Maybe resistance isn’t rebellion at all.
Maybe it’s the quiet, steady work of reclaiming the courage to ask hard questions, to speak with honesty, and to believe that grace still has room for complexity.
I’m convinced that what we don’t say matters more than we think. There are moments when silence is wisdom — when holding our tongues preserves peace. But there also times when silence becomes complicity. Living here in Harlem, I’m learning yet another layer of how silence can be weaponized: Not by intention, but by absence — by failing to show up, to speak up, to stand alongside.
In a brief conversation with a Black neighbor who works in justice advocacy, he said, “We need the clergy to be present at the table because they can make it a more compassionate place.” His words carried weight — not just in what was spoken, but in the shared understanding beneath them. We’ve talked enough about race, power, and voice for me to hear the subtext clearly. Presence at the table must be more than symbolic. It must be spacious enough to hold a multitude of voices, humble enough to offer respect rather than demanding it, and wise enough to recognize the layered complexity of this cultural moment.
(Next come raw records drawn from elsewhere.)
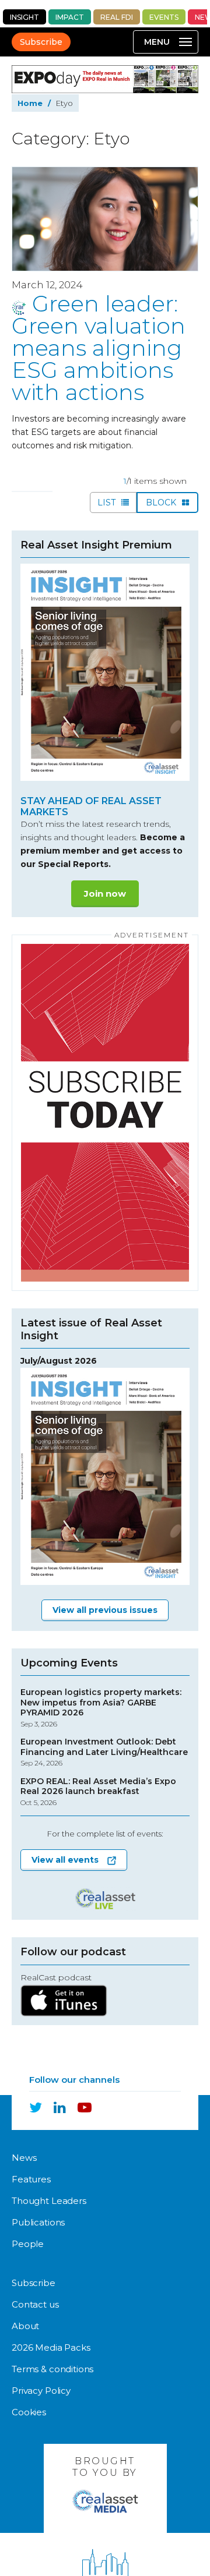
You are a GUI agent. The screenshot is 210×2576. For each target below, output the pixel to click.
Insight (24, 17)
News (24, 2157)
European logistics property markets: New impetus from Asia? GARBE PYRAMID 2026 (100, 1707)
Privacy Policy (41, 2390)
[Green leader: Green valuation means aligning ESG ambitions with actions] (105, 219)
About (25, 2325)
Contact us (35, 2304)
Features (31, 2179)
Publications (38, 2222)
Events (163, 17)
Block (162, 502)
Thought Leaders (49, 2200)
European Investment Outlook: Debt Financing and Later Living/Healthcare (104, 1752)
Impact (69, 17)
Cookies (29, 2412)
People (28, 2243)
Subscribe (41, 42)
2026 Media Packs (51, 2347)
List (107, 502)
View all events (65, 1860)
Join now (105, 893)
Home (30, 103)
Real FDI (116, 17)
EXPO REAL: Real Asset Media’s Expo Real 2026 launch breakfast (98, 1792)
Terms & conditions (52, 2369)
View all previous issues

I suppose this post is one part confession, one part reminiscing, and one part invitation. Let’s re-discover the art of big tents or big tables or big hearts — what Jesus simply called “loving neighbor”. Leave behind the fire and brimstone of weapons and wars — and the 2-inch bangs — and let’s find our way forward. Together.
If today’s post resonates with you, then here are some ways we could begin:
Speak with integrity. Share your truth — even when it’s messy or met with silence. Words spoken with care can bring healing.
Reclaim your voice. You are more than the roles you have or the silence you have kept. Let your full self — curious, questioning and whole - step forward.
Make space for nuance. Create room for conversations that don’t fit neatly into categories. Invite others into dialogue rather than debate and let grace do the heavy lifting.
Let me know. If you too are looking for a space for dialogue and discussion or you just miss the fun of Cyndi Lauper, let me know. Maybe we’ll find a way or a community, or some shared music together.
Thank you for sharing your thoughts. I too ponder what to say and when to engage in conversation 💗🤗
I love this so much - read through it quickly but will re-read and ponder!!